Collect every line of the data below that contains the word "accomplish", and copy each one in full.

TASK INPUTS.
※ ※ ※

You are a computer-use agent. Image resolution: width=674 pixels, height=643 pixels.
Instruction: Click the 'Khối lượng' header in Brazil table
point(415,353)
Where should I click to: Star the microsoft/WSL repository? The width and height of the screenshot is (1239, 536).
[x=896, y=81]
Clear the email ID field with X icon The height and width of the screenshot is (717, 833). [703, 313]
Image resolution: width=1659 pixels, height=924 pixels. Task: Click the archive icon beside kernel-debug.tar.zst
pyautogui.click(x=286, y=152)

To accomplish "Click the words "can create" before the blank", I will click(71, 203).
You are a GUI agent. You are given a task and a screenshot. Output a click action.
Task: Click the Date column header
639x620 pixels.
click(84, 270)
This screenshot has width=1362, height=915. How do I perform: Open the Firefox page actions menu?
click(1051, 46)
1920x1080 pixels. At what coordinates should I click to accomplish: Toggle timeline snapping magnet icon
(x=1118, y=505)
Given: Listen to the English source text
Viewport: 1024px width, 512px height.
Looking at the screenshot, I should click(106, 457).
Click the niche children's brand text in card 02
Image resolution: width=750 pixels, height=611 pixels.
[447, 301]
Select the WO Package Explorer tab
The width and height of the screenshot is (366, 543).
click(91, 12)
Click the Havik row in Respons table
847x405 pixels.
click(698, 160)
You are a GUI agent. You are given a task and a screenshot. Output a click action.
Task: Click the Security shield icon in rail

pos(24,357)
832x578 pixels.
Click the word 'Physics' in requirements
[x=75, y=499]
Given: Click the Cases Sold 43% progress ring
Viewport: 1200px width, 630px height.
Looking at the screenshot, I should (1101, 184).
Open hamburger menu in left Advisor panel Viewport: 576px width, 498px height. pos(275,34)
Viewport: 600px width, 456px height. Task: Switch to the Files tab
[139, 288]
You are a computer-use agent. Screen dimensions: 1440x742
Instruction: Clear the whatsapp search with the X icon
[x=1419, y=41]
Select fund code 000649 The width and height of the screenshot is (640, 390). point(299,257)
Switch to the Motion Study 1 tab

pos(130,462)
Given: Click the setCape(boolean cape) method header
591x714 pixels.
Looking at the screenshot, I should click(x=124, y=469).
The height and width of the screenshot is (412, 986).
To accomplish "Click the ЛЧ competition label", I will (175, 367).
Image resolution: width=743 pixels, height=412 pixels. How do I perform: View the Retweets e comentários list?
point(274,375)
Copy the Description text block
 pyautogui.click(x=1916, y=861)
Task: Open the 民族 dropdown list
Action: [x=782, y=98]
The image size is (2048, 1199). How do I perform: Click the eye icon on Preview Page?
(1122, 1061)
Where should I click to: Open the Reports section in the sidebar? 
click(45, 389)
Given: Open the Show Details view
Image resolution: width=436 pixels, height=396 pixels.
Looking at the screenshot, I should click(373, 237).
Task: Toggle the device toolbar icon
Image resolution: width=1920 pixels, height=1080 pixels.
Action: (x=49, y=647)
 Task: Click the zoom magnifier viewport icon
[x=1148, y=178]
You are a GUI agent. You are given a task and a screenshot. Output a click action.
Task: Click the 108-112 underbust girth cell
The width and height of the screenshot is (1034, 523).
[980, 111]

※ ※ ※

FULL ANSWER.
To accomplish "Click the words "can create" before the blank", I will click(71, 203).
1920x1080 pixels. At what coordinates should I click to accomplish: Toggle timeline snapping magnet icon
To accomplish "Click the ЛЧ competition label", I will (175, 367).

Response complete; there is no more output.